I have Writer’s Block.

I know it’s a cliché, but call it whatever you want.  It applies.

I’m typically one of those writers who prefers to spit out word after word and never look back.  I kinda hate editing and revising.  I like to stir up new ideas, attack my keyboard voraciously, and then sigh with frustrated discontent when I realize that it needs – you know – more work.  I’d so much rather just write something new!  So I usually do.

A friend once called me “prolific”.  Well, not right now. 

As a teacher/writer, I generally savor the long days of summer because they mean a wealth of Writing Time that I don’t get during the school year.  Alas, this summer has been dry.  (And I can’t help but observe that Austin’s been seeing a lot of rain lately.  How obnoxiously ironic.) 

Don’t get me wrong, I’ve been trying.  A lot.  A few weeks ago I disregarded my Friday night plans to stay in and “finish a chapter” that I’d been working on.  And I did!  I stayed in…and tried…and deleted word after stunted word.  I’ve begun countless blog posts, only to find that everything feels self-indulgent and trite.  (A lot like this, actually.)  I have plenty of maybe-good ideas, but nothing is what I want it to be.  It comes across simple and lame; disconnected and meandering.  Half-baked.

And again, that’s unusual for me.  I generally weave stories without judgment or reason.  I just GO. 

So I’ve spent the better part of my summer, instead, on the “work” part of being a writer.  (Some writers may disagree with me, arguing that editing and revision aren’t work; or that the act of creation is just as challenging.  That’s fine.  That’s fair.  Not the case for me.)

So what was I saying?  Oh yeah.  Work.  Blech.

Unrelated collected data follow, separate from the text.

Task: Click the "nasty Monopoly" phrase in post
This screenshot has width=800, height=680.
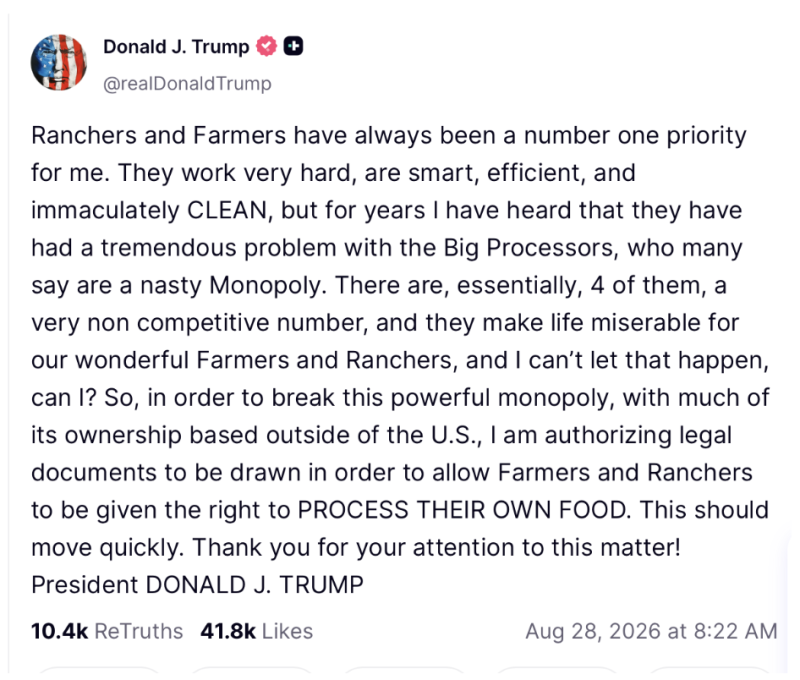Action: click(232, 286)
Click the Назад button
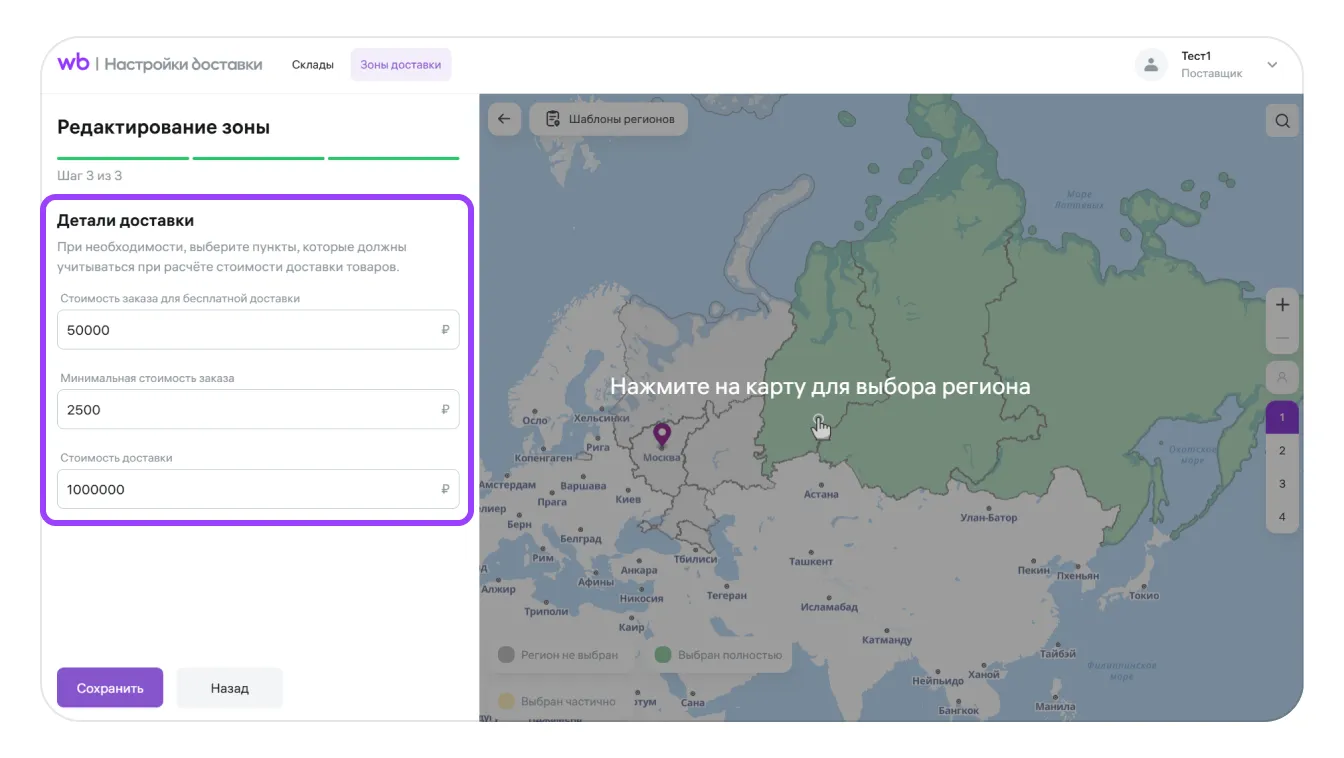This screenshot has height=758, width=1344. (x=229, y=688)
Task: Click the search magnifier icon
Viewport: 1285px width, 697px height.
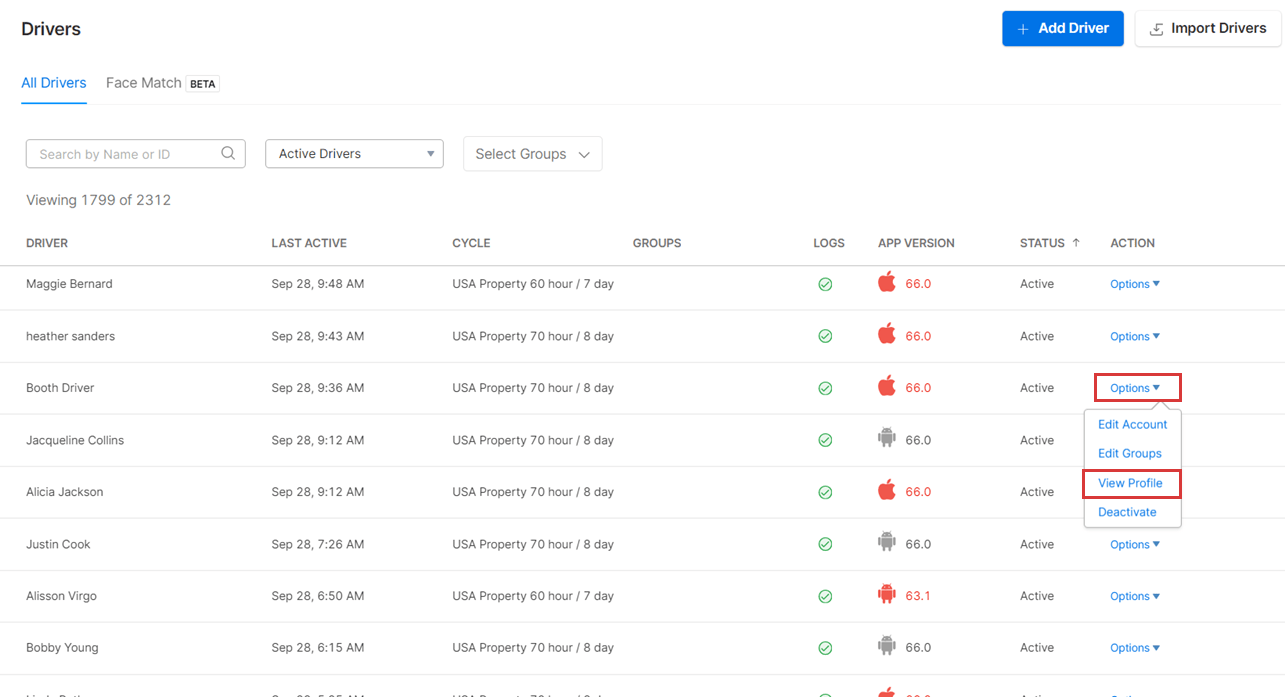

I’ve been pouring over words that I wrote years ago, digging back into them with new eyes.  I’ve been outlining and planning.  I’ve been picking apart paragraphs, rearranging, taking stock.  I’ve written a couple query letters and researched editors.  I’ve been the businesswoman.  I’ve even dug into my true teacher-writer brain to draft a reading guide for a friend’s anthology.

I’m not sure about the cause of this Writing Desert.  Maybe it’s because I live down the street from the park and I want to play all the time.  Or my roommate and his excellent conversation skills.  Or the new boyfriend I just want to kiss every second, or the Ultimate team I captain and play for, or having cable TV again, or the new cookbook that I’ve been tabbing through page-by-page…

But here I am.  What would normally be a productive, idea-heavy, wordcounting few months for me have actually resulted in more paring down.  More revision and criticism.  More cutting, pasting, and re-working. 

Which isn’t what I’d expected, but it’s okay.  I guess.  I mean, there’s always winter break … Right?